ATSDR also collected groundwater and private well water samples. Sampling and laboratory analysis of these samples were completed using acceptable methods, and data validation was performed using appropriate analytical criteria. The adequacy and number of replicate and blank samples were checked to verify detection of contaminants, and information on background concentrations was accounted for in the interpretation of the analysis data. Laboratory quality controls and procedures used to verify instrument reliability were reviewed.
In this section, ATSDR discusses the radionuclides and chemical contaminants detected at or near the Middlesex Sampling Plant (MSP) site. Because a release of a radionuclide or chemical into the environment does not always result in human exposure, ATSDR further evaluated how people might come in contact with these materials/contaminants and the potential for these exposures to cause harm to people. ATSDR uses a conservative exposure evaluation process to consider how people might come in contact with, or be exposed to, contaminated media (see Figure 4). Specifically, ATSDR determines whether an exposure could occur through ingestion, dermal (skin) contact, or inhalation of vapors, and considers the likely length (duration) and frequency of the exposure.

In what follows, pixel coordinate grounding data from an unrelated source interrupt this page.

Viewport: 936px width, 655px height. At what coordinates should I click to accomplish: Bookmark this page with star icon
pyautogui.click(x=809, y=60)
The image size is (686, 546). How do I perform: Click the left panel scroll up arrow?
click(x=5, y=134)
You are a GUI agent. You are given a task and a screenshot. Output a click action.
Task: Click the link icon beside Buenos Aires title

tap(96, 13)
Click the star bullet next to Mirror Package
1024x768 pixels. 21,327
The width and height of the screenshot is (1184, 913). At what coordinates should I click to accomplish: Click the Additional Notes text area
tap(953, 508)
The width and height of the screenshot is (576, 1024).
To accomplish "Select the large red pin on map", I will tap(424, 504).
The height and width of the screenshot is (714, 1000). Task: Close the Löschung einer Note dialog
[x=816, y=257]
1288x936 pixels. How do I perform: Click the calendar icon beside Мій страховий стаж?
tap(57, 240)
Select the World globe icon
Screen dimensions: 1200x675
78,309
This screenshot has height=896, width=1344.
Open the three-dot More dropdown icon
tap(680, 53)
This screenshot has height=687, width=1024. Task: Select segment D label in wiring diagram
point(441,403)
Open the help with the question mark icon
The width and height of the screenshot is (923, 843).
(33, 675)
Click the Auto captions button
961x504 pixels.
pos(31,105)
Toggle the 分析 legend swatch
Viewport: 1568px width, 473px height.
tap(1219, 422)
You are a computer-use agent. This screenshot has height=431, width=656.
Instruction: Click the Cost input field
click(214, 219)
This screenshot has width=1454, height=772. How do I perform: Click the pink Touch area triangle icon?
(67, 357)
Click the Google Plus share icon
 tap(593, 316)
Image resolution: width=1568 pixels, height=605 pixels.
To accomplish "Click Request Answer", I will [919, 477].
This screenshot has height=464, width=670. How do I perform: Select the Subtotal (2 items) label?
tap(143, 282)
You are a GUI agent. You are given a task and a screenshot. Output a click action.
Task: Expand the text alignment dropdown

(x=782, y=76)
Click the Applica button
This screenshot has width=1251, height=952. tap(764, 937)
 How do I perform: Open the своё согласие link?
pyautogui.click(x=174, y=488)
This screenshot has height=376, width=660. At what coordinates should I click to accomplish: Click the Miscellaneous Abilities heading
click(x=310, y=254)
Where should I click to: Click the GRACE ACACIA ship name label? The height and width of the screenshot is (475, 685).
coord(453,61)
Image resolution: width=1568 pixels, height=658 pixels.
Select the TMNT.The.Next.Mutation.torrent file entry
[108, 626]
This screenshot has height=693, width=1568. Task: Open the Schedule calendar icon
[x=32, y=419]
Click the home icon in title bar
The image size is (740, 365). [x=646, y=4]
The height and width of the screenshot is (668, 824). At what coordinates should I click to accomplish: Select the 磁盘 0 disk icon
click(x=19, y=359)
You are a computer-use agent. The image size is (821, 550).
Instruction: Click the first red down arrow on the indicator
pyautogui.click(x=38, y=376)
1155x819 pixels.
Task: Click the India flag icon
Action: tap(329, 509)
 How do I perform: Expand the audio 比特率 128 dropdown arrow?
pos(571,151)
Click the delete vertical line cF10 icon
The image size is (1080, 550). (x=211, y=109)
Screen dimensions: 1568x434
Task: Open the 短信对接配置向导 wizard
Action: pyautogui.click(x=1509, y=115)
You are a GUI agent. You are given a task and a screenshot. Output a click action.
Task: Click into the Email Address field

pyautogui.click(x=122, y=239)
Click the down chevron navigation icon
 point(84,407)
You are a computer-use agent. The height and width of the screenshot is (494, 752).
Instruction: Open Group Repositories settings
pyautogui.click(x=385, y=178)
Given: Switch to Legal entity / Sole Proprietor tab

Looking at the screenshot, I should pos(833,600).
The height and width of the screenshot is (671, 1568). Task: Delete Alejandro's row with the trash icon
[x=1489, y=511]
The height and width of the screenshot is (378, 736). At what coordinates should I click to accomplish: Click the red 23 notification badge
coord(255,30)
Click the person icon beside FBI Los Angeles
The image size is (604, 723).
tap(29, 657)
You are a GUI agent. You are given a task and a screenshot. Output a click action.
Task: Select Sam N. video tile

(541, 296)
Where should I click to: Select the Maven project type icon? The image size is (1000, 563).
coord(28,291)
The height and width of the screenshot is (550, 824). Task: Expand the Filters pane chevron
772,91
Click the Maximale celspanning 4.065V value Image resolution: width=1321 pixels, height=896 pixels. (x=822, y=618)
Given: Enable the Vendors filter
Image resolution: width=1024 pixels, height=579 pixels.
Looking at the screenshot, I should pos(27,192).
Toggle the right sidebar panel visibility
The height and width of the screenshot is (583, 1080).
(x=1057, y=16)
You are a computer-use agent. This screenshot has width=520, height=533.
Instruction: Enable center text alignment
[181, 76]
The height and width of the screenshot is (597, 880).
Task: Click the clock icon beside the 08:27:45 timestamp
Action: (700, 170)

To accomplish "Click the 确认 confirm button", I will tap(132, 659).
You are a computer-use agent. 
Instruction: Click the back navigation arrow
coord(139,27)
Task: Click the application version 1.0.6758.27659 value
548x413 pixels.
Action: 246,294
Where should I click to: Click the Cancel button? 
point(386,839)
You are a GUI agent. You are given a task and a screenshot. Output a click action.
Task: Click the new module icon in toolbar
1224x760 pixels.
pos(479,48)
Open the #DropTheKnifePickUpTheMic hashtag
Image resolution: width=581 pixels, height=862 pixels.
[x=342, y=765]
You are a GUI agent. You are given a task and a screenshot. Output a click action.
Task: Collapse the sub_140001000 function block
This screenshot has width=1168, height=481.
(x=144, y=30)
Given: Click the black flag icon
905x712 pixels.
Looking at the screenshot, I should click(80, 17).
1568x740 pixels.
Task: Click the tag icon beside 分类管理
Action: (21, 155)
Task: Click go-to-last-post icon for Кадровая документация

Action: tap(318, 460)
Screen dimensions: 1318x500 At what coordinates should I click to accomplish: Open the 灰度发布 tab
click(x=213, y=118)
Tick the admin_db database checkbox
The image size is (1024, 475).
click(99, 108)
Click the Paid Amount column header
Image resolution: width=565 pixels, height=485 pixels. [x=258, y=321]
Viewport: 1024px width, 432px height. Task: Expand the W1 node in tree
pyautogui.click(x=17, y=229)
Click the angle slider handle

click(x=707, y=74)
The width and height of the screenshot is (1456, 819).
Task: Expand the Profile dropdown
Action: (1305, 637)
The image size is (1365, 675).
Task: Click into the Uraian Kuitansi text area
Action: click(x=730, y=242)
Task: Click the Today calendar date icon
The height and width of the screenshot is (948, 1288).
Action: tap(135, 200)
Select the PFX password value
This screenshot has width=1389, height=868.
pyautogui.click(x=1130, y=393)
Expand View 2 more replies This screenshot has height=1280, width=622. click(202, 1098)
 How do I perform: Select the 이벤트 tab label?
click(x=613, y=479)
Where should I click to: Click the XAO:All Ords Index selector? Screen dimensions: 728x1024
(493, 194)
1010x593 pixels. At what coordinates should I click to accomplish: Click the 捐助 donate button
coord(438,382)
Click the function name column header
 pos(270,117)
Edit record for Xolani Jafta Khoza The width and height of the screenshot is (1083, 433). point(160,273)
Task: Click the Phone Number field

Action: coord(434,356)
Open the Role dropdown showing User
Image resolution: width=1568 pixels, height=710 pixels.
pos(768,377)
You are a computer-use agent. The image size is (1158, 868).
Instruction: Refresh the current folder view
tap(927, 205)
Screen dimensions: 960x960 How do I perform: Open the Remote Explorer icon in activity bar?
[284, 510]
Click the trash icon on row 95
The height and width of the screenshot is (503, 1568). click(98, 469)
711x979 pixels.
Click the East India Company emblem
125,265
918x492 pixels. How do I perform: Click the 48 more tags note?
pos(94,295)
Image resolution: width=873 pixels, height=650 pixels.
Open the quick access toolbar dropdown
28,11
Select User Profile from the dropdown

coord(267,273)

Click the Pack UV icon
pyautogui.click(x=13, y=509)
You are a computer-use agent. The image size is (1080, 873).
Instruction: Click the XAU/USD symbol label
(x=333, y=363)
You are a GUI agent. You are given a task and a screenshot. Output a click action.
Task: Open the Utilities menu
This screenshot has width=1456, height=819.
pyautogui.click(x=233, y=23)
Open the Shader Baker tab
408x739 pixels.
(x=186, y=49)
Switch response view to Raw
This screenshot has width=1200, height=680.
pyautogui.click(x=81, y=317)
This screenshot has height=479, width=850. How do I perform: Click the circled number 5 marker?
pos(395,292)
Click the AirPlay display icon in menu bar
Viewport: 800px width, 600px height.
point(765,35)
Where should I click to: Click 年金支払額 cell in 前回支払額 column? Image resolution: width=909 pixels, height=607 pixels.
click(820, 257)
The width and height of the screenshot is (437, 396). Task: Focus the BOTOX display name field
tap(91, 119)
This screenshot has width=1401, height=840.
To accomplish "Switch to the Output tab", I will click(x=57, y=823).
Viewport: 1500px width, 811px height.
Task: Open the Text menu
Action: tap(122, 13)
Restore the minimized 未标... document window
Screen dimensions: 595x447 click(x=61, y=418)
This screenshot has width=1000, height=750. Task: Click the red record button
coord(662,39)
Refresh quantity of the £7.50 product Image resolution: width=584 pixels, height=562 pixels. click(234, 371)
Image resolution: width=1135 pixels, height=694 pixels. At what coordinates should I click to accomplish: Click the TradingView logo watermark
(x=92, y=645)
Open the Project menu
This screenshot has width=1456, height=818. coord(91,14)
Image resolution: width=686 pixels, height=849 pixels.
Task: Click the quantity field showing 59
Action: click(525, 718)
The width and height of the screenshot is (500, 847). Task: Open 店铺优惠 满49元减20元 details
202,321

If exposure was, or is possible, ATSDR then considers whether radionuclides or chemicals were or are present at levels that might be harmful to people. ATSDR does this by screening the concentrations of chemical contaminants in an environmental medium against health-based comparison values (CVs). These CVs are concentrations that health scientists have determined are not expected to cause adverse effects, even when assuming very conservative/safe exposure scenarios. Because CVs are not thresholds of toxicity, environmental levels that exceed comparison values would not necessarily produce adverse health effects. If a chemical is found in the environment at levels exceeding its corresponding CV, ATSDR examines potential exposure variables and the toxicology of the contaminant. ATSDR emphasizes that regardless of the level of contamination, a public health hazard exists only if people come in contact with, or are otherwise exposed to, harmful levels of contaminated media.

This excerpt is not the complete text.